Excerpted data:
• • • • •

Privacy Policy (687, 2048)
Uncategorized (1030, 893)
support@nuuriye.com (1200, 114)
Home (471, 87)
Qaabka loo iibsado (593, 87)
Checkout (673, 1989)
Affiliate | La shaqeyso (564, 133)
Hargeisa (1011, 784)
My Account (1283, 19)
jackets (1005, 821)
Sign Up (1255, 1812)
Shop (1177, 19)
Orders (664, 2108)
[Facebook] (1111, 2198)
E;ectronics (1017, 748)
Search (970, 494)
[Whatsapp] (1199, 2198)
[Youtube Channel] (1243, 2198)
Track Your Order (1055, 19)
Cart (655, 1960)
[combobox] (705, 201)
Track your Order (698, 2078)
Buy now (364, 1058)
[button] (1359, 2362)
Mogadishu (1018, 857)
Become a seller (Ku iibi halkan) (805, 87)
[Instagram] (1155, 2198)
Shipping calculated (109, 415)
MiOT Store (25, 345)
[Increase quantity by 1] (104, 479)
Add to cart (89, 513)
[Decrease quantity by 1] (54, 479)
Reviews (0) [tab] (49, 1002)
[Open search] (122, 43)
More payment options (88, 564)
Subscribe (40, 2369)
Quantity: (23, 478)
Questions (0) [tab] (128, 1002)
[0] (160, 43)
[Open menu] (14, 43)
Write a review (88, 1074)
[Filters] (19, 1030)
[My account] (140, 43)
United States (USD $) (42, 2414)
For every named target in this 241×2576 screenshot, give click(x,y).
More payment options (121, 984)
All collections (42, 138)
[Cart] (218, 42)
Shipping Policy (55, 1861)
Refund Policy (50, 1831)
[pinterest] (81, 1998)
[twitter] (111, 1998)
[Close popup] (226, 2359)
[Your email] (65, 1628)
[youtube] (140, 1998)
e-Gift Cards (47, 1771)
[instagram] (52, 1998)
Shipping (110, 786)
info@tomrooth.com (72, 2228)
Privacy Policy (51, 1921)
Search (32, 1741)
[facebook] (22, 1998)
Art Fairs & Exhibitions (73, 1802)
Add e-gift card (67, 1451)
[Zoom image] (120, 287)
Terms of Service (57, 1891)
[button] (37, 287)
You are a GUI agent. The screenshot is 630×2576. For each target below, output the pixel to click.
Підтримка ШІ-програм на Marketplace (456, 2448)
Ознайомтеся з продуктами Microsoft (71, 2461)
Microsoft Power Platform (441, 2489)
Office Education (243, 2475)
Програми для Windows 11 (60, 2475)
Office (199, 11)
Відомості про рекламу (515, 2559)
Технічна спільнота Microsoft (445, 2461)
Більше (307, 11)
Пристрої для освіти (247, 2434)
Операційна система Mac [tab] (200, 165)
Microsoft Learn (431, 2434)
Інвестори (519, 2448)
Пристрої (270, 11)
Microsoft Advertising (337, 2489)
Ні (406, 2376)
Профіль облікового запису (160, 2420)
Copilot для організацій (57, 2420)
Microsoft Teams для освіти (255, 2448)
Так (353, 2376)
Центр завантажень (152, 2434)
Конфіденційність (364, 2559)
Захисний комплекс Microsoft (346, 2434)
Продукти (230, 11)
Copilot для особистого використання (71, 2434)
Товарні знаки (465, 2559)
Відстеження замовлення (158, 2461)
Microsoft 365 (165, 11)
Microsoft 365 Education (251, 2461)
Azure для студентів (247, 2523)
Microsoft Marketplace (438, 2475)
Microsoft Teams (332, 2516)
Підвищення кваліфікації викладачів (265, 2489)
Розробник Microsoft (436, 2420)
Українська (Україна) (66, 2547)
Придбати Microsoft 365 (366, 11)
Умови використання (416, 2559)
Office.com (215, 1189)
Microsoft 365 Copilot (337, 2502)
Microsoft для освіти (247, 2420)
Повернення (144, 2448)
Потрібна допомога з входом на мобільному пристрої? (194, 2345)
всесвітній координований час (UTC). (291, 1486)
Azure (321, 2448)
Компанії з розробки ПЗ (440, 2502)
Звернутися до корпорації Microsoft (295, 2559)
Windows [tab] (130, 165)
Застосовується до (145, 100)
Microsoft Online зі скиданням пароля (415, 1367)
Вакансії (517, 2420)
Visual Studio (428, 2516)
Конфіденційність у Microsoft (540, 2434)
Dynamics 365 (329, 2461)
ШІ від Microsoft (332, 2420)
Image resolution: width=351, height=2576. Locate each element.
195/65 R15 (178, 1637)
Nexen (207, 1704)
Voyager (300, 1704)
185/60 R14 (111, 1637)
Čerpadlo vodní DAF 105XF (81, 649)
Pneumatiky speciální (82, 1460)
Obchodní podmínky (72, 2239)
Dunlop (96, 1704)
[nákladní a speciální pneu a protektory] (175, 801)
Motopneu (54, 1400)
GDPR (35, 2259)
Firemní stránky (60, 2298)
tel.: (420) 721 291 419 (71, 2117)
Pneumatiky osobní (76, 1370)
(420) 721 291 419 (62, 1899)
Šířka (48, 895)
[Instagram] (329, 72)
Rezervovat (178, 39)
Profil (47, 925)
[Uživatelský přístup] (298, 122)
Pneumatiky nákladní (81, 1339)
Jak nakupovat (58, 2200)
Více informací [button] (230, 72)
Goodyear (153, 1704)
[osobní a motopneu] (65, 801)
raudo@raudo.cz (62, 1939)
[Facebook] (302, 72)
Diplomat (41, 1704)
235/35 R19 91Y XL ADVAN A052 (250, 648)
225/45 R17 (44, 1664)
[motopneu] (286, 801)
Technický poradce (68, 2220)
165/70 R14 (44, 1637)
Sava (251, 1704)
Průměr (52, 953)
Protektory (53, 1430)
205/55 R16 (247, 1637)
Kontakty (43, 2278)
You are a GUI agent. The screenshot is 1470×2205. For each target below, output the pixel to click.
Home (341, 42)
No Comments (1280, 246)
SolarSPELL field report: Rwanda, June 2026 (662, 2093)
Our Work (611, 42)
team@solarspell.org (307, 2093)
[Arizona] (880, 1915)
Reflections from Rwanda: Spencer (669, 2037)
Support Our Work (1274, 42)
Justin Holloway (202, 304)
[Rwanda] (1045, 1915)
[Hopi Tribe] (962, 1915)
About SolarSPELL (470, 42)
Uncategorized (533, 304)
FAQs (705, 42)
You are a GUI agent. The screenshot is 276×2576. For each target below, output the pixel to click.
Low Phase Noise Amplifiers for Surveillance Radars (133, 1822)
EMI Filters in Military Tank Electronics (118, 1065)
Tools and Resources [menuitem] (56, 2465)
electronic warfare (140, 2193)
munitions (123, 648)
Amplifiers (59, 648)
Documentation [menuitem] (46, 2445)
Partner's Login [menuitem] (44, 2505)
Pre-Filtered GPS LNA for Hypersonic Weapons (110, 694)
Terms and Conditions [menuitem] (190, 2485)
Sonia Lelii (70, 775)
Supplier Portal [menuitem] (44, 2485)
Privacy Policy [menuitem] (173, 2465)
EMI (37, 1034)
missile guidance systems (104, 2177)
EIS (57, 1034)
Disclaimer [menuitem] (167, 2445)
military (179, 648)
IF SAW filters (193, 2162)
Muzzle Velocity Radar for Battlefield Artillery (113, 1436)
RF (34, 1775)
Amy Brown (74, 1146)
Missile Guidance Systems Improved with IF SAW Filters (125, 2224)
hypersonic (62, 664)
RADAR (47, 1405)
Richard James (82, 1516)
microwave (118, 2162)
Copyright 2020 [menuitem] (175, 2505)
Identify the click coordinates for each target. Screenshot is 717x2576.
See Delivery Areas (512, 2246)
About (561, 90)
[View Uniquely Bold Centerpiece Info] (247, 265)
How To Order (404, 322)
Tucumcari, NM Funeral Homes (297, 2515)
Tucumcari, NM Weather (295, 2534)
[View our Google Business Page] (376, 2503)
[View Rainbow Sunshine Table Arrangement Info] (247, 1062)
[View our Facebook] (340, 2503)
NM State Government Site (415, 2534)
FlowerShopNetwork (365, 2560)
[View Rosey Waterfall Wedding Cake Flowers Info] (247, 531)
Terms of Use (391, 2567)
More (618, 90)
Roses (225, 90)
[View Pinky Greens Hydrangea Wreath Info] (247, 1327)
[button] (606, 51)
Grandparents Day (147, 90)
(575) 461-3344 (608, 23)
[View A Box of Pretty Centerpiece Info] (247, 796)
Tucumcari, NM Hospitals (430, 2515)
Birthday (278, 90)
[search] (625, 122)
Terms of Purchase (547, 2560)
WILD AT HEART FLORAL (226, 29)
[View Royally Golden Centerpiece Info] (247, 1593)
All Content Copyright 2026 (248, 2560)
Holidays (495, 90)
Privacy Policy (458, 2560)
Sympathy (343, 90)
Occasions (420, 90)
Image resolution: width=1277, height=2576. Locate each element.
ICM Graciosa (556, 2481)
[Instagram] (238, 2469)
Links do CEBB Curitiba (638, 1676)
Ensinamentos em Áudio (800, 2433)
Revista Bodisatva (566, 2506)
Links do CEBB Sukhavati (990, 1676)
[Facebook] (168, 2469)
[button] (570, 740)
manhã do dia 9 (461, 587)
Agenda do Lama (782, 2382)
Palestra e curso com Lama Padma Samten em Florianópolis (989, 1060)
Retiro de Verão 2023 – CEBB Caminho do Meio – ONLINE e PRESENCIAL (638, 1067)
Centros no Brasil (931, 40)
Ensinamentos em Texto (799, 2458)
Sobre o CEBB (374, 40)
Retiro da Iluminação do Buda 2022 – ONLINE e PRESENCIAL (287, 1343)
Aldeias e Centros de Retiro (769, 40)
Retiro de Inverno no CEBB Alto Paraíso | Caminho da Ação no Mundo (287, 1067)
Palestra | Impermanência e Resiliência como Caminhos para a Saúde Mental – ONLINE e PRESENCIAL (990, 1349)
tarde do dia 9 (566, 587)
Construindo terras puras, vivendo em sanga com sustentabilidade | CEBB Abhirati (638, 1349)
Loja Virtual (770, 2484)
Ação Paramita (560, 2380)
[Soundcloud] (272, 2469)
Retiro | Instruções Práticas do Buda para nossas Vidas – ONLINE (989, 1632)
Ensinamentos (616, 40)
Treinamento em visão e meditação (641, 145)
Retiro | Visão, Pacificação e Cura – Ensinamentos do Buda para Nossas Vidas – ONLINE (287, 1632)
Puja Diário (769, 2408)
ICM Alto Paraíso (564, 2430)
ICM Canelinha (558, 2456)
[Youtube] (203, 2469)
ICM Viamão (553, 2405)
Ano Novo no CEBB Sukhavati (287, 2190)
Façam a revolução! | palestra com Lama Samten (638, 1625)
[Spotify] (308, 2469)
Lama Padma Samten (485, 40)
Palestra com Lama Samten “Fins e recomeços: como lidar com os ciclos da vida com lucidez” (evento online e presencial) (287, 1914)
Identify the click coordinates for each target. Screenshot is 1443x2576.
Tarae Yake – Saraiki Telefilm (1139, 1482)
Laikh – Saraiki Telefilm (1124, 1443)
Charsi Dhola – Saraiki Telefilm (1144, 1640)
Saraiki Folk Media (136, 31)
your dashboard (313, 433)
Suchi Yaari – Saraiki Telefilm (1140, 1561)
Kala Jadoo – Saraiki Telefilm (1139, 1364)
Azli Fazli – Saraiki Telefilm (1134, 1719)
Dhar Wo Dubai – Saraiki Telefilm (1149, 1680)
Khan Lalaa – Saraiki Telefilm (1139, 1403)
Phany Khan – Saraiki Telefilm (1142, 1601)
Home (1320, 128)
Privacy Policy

• • • • •

Task brief: Find the word "освіти" in the entries, then copy out every line that has it.

Solution to this problem:
Пристрої для освіти (247, 2434)
Microsoft Teams для освіти (255, 2448)
Microsoft для освіти (247, 2420)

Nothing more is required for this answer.